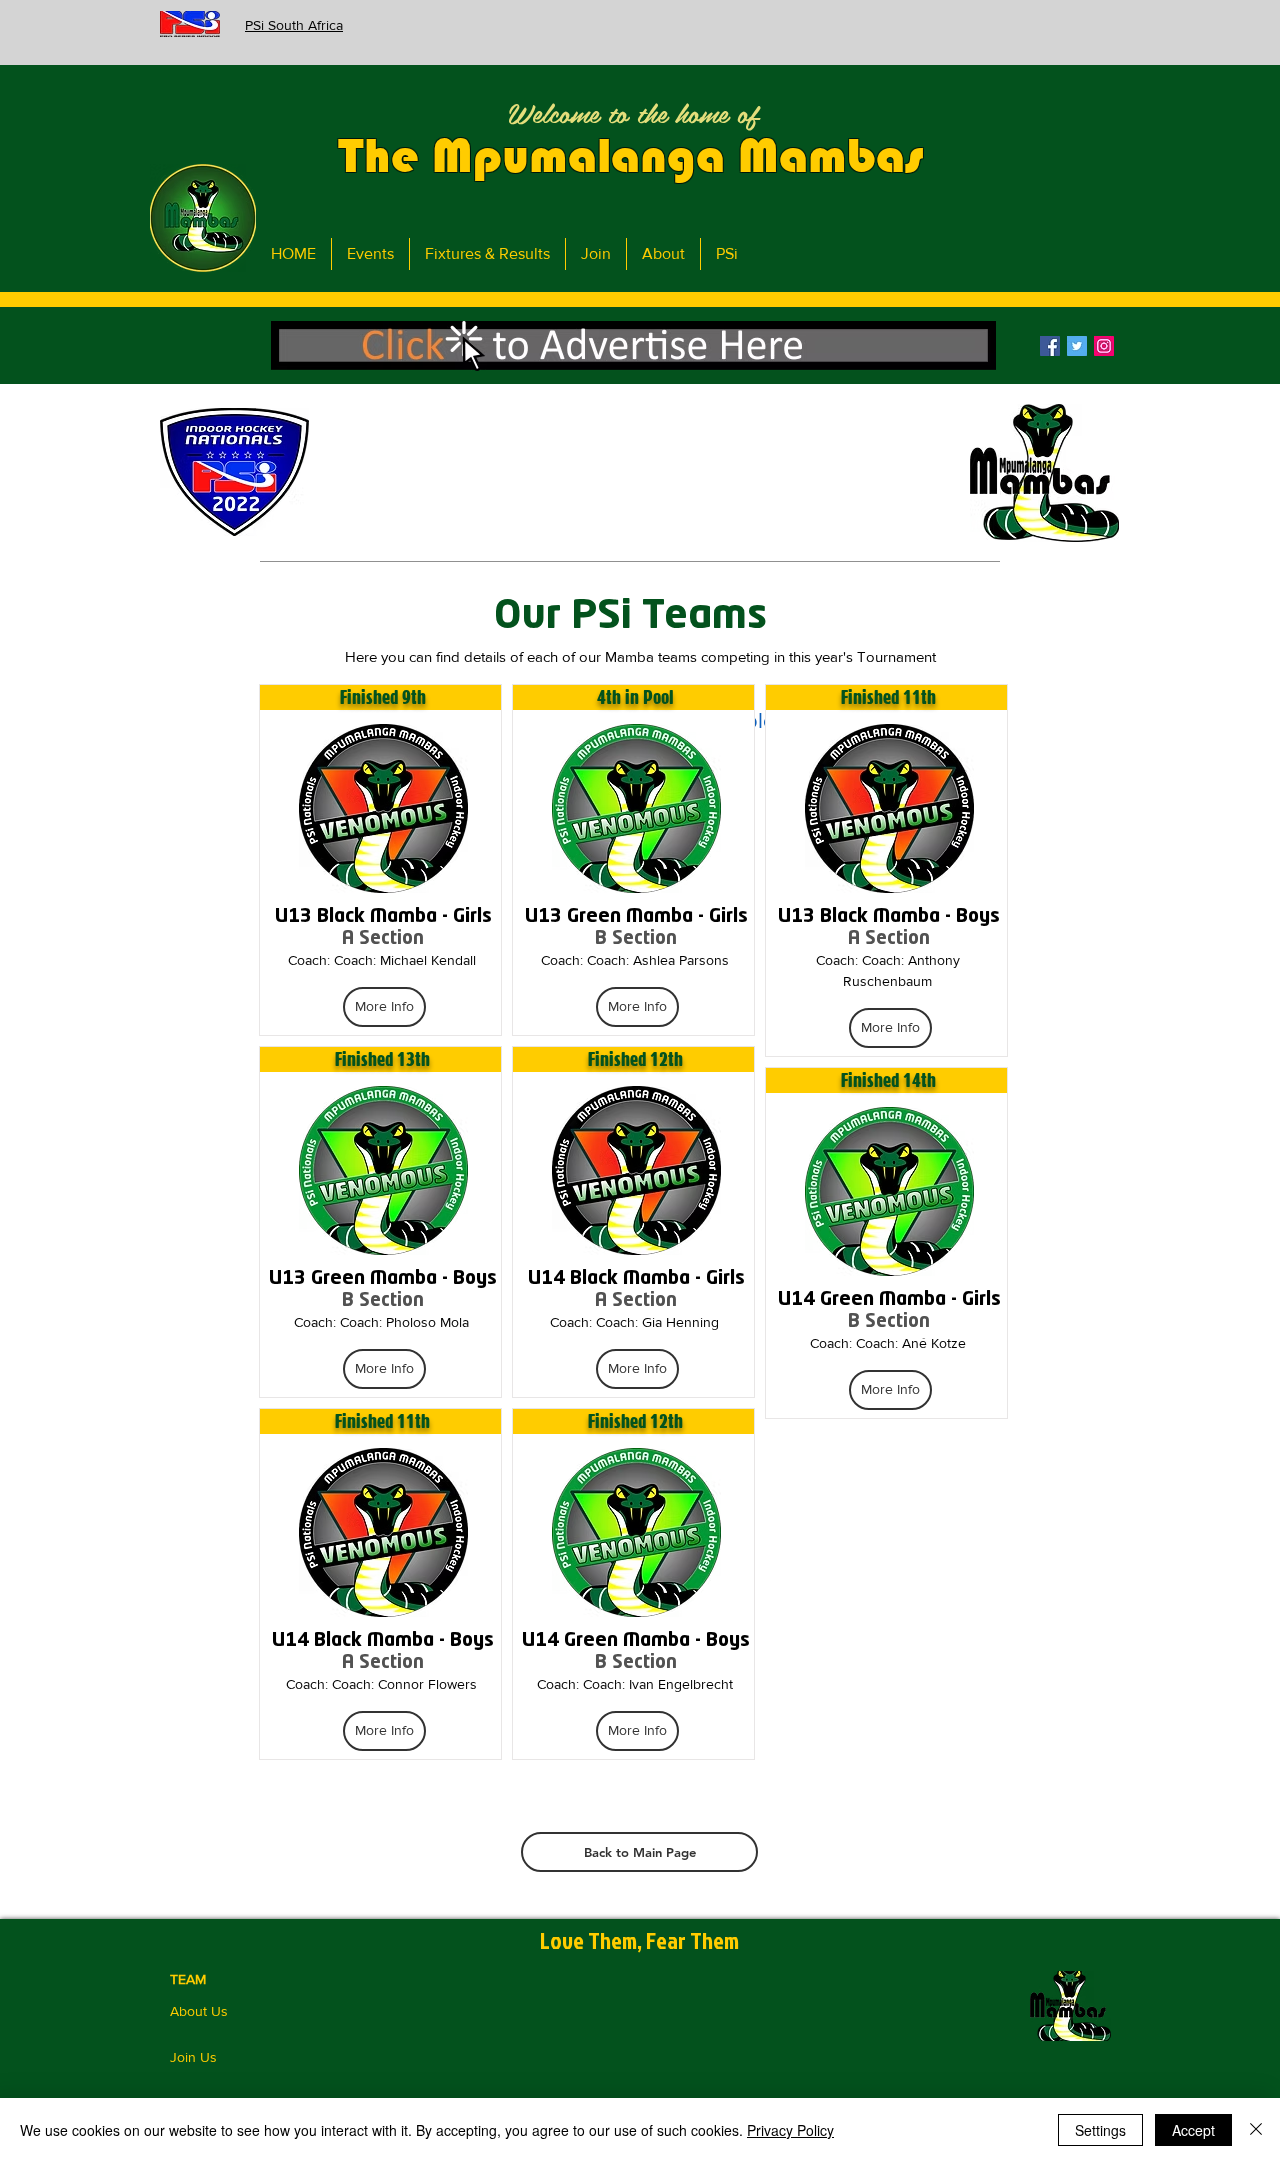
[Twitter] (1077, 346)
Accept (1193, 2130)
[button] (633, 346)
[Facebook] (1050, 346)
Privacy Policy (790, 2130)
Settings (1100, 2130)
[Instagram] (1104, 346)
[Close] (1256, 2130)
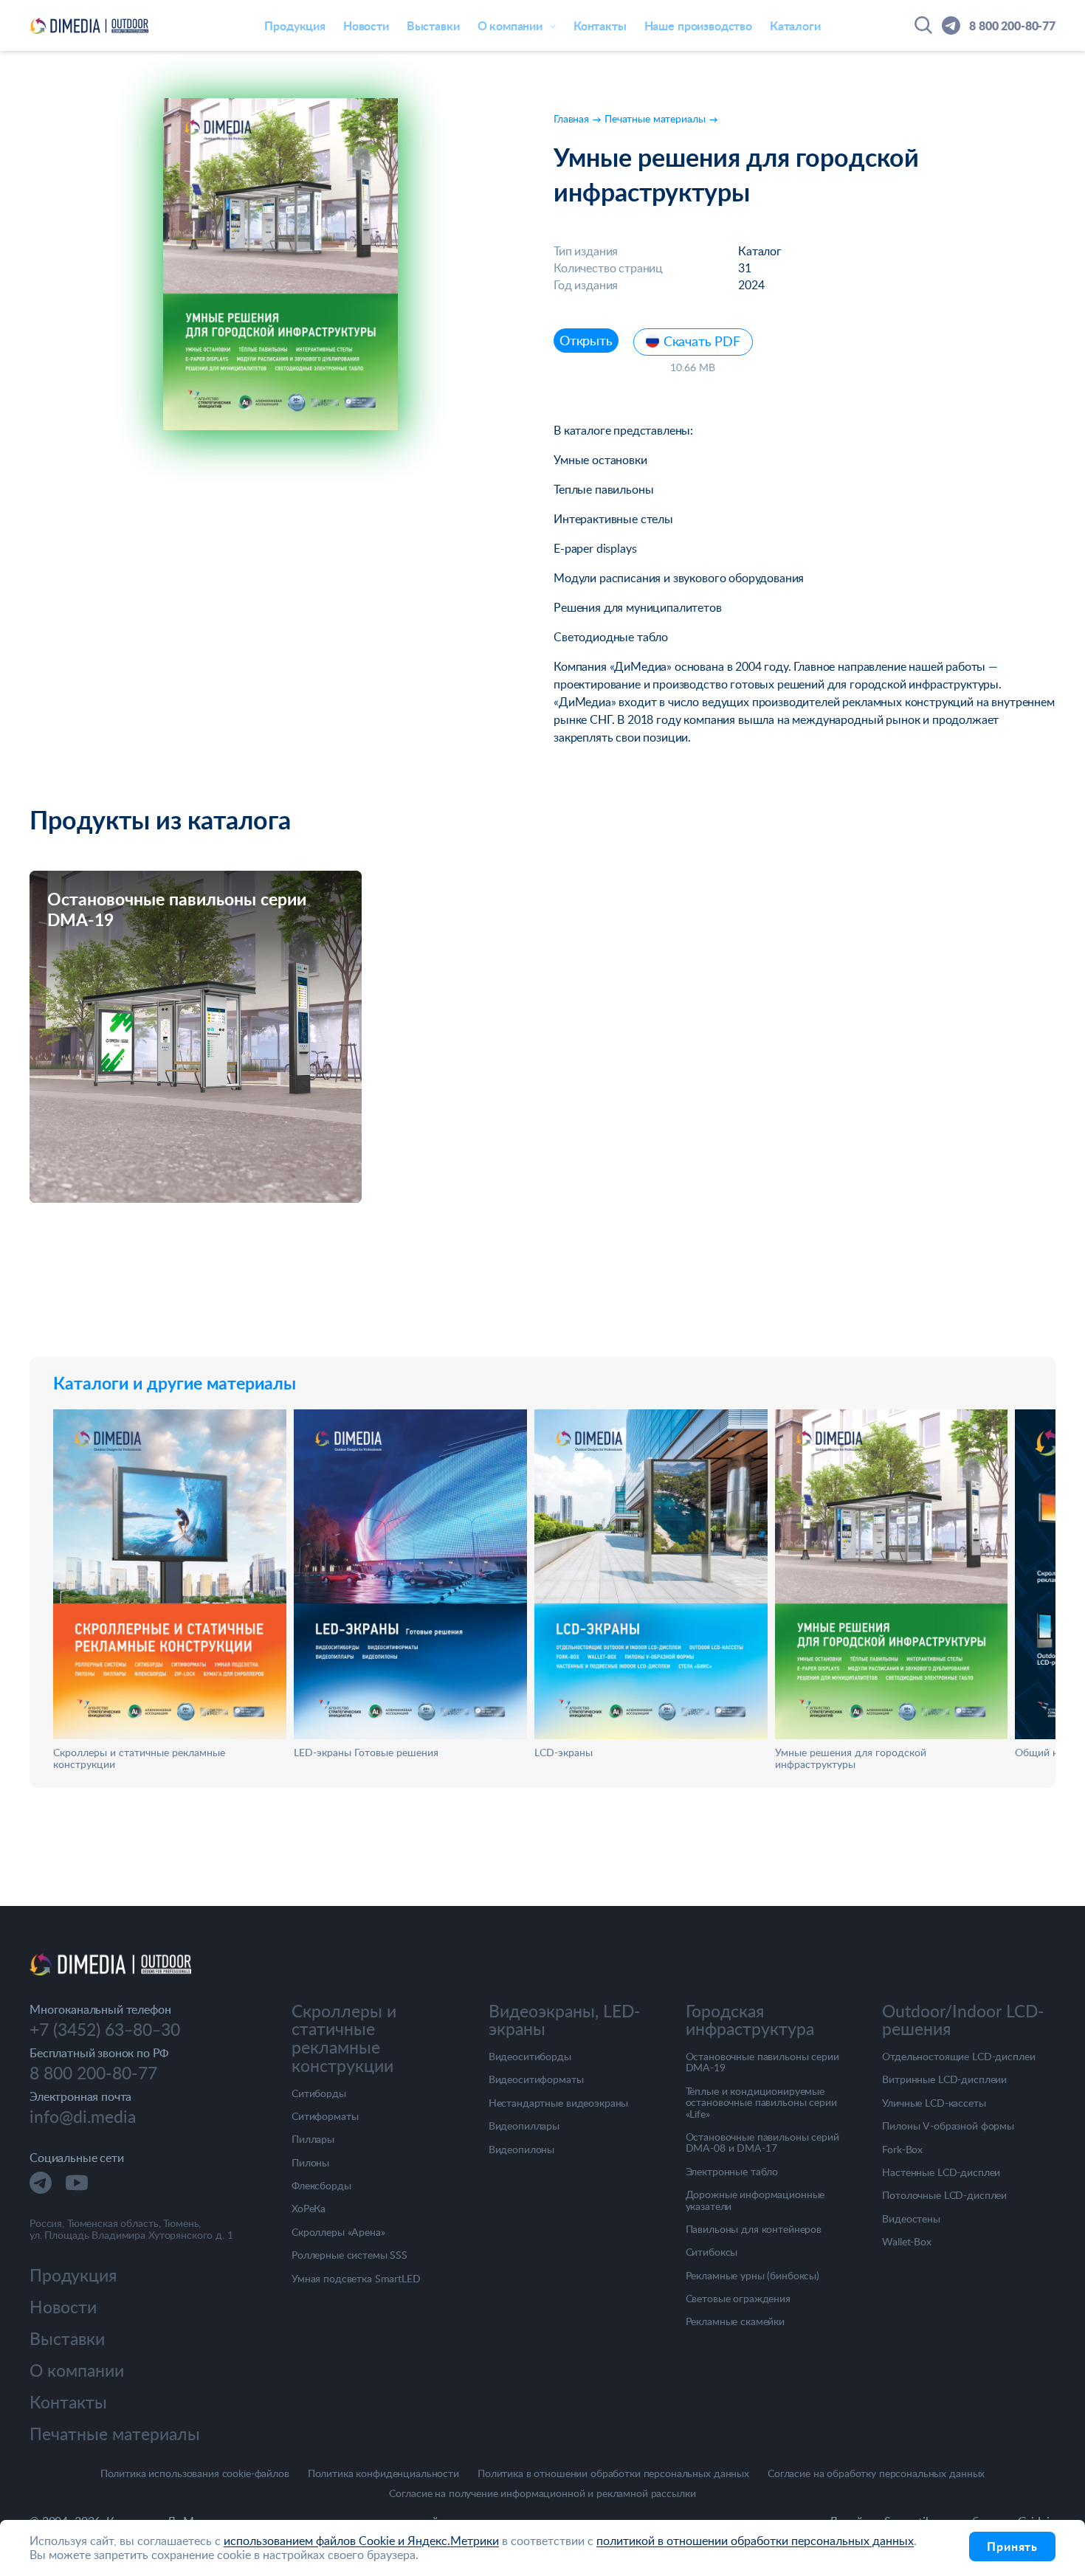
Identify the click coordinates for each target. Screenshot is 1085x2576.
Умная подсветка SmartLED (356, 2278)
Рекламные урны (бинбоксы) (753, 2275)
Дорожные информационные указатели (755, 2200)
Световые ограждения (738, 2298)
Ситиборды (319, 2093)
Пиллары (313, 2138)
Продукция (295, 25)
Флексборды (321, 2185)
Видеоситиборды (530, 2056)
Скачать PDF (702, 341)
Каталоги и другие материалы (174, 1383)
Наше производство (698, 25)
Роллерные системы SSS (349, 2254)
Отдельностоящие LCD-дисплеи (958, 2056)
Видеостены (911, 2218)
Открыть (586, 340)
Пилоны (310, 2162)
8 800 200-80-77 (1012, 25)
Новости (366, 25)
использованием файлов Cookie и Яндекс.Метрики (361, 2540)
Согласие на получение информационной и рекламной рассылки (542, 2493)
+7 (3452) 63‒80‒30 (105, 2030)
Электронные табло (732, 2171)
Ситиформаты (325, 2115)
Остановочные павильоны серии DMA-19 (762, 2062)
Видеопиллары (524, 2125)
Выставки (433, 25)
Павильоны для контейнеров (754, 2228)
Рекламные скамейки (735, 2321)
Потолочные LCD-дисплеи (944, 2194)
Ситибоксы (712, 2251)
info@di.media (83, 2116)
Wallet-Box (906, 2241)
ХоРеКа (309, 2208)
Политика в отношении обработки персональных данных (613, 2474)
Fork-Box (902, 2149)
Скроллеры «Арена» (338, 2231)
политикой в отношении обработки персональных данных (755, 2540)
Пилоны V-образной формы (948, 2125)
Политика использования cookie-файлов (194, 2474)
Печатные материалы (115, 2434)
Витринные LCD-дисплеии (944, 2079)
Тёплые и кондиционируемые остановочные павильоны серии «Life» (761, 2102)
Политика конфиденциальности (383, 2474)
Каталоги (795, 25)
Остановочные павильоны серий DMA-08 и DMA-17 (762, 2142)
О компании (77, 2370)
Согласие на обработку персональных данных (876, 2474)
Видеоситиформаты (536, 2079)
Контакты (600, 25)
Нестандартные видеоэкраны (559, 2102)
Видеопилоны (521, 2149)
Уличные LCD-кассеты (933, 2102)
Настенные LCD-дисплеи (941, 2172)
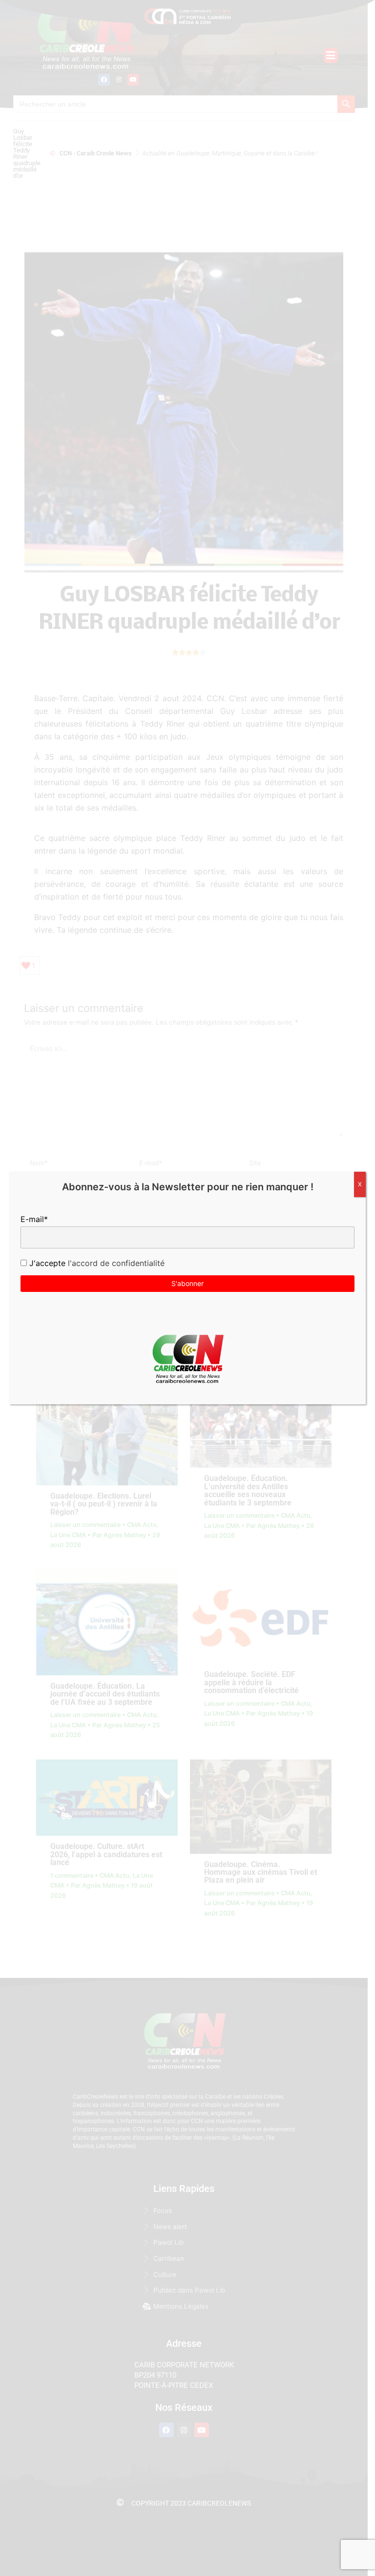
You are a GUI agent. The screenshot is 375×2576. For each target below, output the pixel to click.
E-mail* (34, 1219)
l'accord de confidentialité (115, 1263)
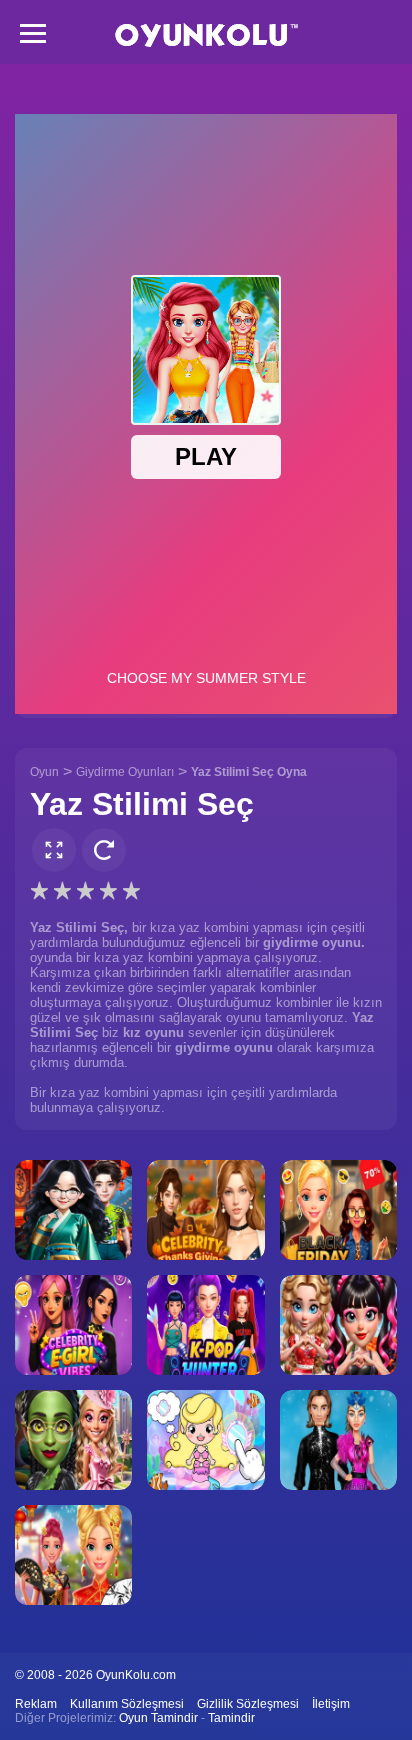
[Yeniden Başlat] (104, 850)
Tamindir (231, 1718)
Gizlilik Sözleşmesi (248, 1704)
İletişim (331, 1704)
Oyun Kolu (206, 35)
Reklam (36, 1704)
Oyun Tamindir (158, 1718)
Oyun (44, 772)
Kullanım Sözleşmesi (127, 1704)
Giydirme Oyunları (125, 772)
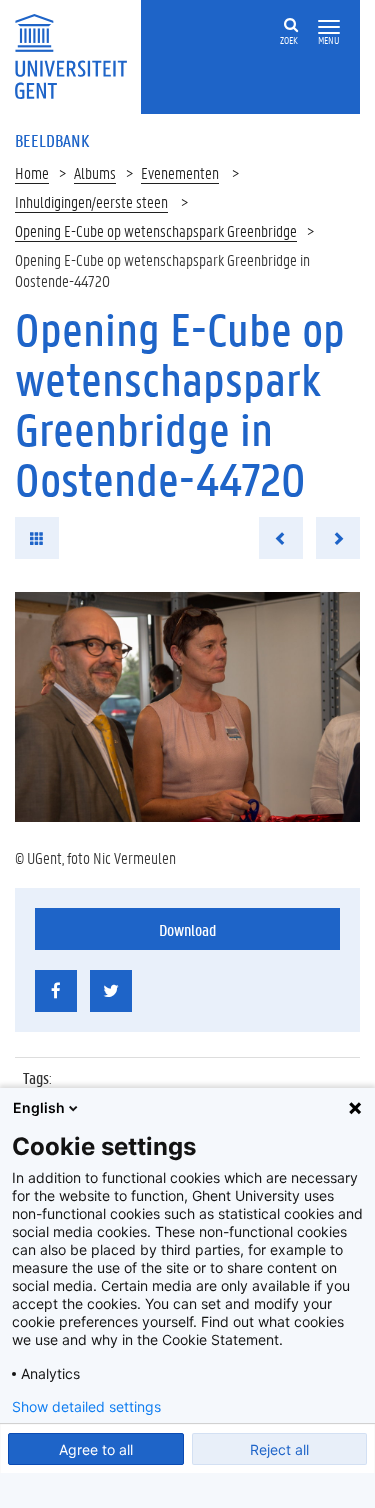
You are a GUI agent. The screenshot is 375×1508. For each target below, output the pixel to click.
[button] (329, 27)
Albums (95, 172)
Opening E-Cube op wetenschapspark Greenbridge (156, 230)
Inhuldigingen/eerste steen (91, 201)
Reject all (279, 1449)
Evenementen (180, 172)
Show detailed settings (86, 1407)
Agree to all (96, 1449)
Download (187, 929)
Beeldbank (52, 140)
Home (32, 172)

┄┄┄┄┄┄

Only the lines from the start of the records to the one containing "Каталоги и другие материалы (174, 1383)" should be repeated, exactly and with both ends kept; drop any pictures.

OUTPUT:
[Twitter] (1077, 346)
Accept (1193, 2130)
[button] (633, 346)
[Facebook] (1050, 346)
Privacy Policy (790, 2130)
Settings (1100, 2130)
[Instagram] (1104, 346)
[Close] (1256, 2130)
Identify the click coordinates for each target. Screenshot is 1085x2576.
Умная подсветка SmartLED (356, 2278)
Рекламные урны (бинбоксы) (753, 2275)
Дорожные информационные указатели (755, 2200)
Световые ограждения (738, 2298)
Ситиборды (319, 2093)
Пиллары (313, 2138)
Продукция (295, 25)
Флексборды (321, 2185)
Видеоситиборды (530, 2056)
Скачать PDF (702, 341)
Каталоги и другие материалы (174, 1383)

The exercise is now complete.